There is an old saying in America that harkens back to the revolution, “Give me liberty or give me death,” but today, the unspoken conservative slogan should be “Give me carbon, profits and lower taxes or give me death.”

For example, the Huffington Post reported, “Obama’s Ozone Standards Retreat Angers Environmental Groups, Ignores Science… Only national enforcement will protect us here in Rhode Island from the ‘bad air’ days we experience due to ozone caused by out-of-state power plants,” Sen. Sheldon Whitehouse (D-R.I.) said in a statement. “Many of these Midwestern power plants have inadequate pollution controls or none at all, and use tall smokestacks to launch the pollution into prevailing winds that bring ozone here to Rhode Island.”

Why would President Obama do this? The answer is pressure from the conservative majority in the House of Representatives that value profit over life.  Conservatives ignore the fact that cutting back on ground-level ozone could save, according to the EPA, an estimated 12,000 American lives, 58,000 asthma attacks and 2.5 million missed school or work days annually.

Meanwhile, the war of words in the US over global warming between conservatives supporting the oil and coal industries and environmentalists continues.
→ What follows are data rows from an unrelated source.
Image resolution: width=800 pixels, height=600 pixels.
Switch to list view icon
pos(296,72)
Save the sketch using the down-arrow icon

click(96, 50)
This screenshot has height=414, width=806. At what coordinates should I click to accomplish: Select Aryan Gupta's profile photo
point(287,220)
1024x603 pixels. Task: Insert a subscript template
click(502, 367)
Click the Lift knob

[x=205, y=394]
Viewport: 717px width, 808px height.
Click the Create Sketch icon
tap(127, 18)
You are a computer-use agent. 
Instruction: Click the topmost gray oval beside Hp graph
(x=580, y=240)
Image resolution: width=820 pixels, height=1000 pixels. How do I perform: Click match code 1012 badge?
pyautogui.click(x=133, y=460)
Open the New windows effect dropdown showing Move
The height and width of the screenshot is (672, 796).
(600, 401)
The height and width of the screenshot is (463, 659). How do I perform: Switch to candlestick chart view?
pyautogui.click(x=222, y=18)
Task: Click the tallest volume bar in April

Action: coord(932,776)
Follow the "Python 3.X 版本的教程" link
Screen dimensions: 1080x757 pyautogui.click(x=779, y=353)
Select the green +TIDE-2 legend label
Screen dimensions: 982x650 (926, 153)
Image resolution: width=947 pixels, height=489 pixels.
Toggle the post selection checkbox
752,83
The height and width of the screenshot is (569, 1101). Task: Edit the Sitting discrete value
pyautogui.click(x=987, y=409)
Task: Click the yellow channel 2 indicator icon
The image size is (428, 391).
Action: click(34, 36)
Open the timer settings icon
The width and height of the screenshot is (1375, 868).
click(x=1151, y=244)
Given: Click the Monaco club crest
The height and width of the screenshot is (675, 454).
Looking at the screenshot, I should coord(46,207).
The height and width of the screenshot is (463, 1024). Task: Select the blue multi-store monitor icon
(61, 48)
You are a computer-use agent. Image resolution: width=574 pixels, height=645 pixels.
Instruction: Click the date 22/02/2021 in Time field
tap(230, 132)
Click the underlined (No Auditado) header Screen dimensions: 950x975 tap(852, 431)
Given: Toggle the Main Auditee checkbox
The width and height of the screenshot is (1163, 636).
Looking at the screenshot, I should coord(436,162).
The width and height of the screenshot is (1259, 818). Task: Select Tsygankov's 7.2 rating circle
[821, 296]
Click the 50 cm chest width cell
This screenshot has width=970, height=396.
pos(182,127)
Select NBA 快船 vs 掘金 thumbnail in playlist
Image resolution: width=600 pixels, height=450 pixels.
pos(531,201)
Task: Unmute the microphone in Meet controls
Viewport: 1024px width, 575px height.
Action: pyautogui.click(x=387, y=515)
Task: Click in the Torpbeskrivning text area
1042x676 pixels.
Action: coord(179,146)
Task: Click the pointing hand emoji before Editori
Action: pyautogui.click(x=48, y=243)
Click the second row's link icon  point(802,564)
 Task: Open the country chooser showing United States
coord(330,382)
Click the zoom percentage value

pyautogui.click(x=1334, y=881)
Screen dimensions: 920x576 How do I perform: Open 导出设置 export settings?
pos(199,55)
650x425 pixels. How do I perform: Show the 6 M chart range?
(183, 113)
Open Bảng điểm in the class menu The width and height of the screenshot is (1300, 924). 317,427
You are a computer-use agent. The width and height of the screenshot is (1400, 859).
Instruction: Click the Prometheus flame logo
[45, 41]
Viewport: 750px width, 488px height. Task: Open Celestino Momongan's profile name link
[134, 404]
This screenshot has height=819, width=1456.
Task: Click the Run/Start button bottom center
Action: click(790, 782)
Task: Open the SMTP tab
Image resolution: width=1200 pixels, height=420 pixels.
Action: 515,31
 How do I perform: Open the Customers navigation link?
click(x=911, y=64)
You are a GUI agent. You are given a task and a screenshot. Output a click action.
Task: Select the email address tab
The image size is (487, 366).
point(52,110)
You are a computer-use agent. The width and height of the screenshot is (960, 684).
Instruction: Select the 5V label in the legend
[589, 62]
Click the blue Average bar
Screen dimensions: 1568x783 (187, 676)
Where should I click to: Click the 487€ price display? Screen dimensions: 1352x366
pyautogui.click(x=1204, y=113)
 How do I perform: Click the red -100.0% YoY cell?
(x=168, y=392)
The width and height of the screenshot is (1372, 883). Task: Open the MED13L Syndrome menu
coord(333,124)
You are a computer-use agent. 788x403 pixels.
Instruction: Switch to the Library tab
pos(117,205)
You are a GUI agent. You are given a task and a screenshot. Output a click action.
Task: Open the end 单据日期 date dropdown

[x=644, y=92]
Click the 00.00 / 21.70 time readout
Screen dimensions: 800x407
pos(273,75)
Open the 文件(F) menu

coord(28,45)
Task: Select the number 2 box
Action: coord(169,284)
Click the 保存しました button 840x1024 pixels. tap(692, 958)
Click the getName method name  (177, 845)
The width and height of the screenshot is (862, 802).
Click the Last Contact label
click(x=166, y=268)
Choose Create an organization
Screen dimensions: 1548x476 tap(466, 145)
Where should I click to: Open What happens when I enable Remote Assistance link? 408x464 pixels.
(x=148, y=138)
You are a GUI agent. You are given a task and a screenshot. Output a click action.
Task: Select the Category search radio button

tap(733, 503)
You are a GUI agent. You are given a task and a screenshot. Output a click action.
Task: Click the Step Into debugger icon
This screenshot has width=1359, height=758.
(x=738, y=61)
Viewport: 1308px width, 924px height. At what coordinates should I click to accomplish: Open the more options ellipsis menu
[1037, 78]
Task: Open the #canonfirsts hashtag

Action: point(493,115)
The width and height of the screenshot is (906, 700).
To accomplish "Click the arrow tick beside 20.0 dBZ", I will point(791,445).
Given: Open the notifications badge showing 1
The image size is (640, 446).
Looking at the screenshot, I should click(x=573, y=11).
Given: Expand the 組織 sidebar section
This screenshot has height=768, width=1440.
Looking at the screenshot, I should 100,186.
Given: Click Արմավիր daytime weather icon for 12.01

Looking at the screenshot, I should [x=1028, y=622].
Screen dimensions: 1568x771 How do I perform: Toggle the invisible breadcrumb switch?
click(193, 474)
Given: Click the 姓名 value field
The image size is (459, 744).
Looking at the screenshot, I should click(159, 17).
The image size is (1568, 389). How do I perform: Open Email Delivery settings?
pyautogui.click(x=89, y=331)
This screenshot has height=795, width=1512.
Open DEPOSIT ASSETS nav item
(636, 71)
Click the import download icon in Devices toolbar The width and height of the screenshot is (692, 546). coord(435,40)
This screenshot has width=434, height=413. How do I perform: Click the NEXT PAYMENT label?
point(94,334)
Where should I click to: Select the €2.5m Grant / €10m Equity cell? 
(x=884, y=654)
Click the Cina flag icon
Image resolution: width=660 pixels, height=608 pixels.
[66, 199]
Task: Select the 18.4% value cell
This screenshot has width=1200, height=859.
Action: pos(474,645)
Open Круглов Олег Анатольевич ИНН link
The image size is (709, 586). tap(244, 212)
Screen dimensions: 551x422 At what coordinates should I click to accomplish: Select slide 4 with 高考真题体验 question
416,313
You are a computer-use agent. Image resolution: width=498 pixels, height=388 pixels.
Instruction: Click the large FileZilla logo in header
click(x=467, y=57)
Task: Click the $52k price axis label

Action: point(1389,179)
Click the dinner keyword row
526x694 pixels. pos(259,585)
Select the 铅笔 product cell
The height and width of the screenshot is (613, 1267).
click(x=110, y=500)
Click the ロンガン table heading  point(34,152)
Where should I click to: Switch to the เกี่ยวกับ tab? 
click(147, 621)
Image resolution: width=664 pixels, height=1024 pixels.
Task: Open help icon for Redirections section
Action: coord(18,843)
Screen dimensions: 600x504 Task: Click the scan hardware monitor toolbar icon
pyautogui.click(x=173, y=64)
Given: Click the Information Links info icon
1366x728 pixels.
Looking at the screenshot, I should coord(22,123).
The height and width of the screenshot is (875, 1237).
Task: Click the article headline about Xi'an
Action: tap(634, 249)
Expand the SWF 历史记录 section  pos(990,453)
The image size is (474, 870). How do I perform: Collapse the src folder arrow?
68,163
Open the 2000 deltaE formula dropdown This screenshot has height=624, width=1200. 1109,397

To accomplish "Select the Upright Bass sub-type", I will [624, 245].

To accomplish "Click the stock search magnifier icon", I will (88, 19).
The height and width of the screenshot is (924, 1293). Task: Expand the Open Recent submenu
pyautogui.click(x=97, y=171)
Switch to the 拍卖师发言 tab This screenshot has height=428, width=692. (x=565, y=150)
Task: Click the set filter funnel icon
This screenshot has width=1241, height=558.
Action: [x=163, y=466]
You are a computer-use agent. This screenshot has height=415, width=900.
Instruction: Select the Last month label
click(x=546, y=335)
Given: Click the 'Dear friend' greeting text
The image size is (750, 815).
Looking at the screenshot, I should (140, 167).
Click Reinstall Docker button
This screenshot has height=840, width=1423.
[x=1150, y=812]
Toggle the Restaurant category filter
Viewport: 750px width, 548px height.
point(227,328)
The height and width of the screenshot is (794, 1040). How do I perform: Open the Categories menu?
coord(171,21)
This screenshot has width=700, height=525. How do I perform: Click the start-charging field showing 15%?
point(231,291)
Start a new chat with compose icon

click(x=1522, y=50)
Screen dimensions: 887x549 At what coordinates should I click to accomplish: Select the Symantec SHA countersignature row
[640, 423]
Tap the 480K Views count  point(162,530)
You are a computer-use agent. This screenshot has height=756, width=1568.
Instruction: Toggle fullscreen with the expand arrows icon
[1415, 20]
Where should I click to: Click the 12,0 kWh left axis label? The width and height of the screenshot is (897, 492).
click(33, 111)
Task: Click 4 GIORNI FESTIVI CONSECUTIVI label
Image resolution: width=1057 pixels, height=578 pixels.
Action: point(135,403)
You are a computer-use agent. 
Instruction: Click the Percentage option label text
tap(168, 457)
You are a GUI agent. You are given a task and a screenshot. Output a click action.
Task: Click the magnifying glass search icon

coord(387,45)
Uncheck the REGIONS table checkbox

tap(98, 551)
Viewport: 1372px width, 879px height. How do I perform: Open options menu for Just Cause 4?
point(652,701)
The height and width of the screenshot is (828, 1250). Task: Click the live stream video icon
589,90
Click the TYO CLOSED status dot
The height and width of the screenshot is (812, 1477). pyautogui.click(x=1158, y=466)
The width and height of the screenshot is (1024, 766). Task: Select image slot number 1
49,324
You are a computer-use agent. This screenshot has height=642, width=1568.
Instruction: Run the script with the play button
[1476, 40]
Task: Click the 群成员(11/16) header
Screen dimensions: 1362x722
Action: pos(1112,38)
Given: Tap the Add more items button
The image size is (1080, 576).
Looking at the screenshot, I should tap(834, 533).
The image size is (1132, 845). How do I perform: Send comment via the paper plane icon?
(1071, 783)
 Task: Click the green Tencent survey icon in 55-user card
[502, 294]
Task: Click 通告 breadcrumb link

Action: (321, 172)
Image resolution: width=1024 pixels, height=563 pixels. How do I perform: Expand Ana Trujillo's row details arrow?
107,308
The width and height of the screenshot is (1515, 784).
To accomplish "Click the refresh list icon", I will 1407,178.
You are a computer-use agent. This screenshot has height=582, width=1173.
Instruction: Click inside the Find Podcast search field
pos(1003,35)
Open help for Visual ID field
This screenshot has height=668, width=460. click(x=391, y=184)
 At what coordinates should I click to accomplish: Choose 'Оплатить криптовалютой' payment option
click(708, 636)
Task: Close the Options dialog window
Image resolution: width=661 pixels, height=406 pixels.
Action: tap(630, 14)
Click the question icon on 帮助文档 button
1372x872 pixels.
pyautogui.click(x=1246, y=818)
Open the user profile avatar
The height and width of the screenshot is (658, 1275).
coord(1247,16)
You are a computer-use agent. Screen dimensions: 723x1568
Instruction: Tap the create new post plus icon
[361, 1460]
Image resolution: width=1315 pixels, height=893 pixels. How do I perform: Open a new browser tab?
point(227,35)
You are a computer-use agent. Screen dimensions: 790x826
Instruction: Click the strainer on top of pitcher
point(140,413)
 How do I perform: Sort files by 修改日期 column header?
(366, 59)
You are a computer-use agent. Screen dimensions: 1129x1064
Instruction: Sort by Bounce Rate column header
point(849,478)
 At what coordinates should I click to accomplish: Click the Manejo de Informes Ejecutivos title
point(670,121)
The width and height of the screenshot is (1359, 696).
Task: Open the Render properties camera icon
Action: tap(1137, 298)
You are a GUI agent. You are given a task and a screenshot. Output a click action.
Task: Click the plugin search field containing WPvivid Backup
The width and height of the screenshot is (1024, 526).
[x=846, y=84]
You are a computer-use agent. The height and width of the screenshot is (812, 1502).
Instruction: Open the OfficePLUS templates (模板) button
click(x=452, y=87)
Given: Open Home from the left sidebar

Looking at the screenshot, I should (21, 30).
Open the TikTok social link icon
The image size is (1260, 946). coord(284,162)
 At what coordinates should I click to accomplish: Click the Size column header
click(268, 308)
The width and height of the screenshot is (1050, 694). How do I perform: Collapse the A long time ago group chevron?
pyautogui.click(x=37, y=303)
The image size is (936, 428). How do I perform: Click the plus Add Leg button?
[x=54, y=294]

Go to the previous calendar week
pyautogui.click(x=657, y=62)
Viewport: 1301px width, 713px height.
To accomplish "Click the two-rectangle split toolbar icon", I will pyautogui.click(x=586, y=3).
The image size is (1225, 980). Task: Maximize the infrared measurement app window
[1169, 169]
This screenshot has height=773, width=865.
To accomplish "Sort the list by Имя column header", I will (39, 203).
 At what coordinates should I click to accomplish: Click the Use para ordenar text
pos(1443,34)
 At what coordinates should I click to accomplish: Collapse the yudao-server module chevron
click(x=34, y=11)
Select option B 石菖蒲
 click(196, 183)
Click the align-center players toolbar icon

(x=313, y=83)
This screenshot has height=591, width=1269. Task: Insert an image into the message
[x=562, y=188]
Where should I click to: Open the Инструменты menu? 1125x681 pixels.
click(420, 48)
More evidence that increased carbon in the atmosphere is causing global warming was reported in World Without Ice by Robert Kunzig in the October 2011 issue of National Geographic Magazine. “Fifty-six million years ago,” Kunzig wrote, “a mysterious surge of carbon into the atmosphere sent global temperatures soaring. In a geologic eye blink life was forever changed.”

What happened 56 million years ago is called the Paleocene-Eocene Thermal Maximum, or PETM.  Global warming during the PETM was caused by a massive and geologically sudden release of carbon. The PETM lasted more than 150,000 years until the oceans and forests reabsorbed the excess carbon. It brought on droughts, floods, insect plagues and extinctions.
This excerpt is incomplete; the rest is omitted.